▸ AIM
Retype the material without changes, beginning at the line that contains "Enable Edit Blast Name" and stopping after its last line, with both of those lines included.

###

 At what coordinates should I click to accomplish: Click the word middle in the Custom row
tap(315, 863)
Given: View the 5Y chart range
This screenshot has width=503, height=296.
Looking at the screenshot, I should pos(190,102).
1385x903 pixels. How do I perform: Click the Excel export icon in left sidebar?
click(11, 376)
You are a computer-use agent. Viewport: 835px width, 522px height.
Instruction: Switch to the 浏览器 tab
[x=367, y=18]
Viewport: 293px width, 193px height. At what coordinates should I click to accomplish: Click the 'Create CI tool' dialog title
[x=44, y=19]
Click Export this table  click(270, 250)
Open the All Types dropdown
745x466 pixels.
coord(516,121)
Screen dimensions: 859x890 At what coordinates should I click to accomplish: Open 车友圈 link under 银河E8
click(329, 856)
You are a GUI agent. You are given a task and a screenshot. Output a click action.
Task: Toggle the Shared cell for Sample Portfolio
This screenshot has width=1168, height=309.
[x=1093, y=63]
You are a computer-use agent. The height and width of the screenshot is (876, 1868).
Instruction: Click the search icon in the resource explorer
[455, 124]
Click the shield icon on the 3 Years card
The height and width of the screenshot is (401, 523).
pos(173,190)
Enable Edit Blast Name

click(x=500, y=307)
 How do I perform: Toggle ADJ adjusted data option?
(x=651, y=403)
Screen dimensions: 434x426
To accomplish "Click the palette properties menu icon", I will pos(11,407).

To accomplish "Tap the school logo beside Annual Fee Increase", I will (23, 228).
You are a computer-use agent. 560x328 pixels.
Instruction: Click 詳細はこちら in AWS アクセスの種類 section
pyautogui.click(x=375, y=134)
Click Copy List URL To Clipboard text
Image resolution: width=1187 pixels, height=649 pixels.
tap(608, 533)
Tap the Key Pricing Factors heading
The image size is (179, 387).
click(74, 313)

###

▸ COMPLETED EXERCISE
Enable Edit Blast Name

click(x=500, y=307)
 How do I perform: Toggle ADJ adjusted data option?
(x=651, y=403)
Screen dimensions: 434x426
To accomplish "Click the palette properties menu icon", I will pos(11,407).

To accomplish "Tap the school logo beside Annual Fee Increase", I will (23, 228).
You are a computer-use agent. 560x328 pixels.
Instruction: Click 詳細はこちら in AWS アクセスの種類 section
pyautogui.click(x=375, y=134)
Click Copy List URL To Clipboard text
Image resolution: width=1187 pixels, height=649 pixels.
tap(608, 533)
Tap the Key Pricing Factors heading
The image size is (179, 387).
click(74, 313)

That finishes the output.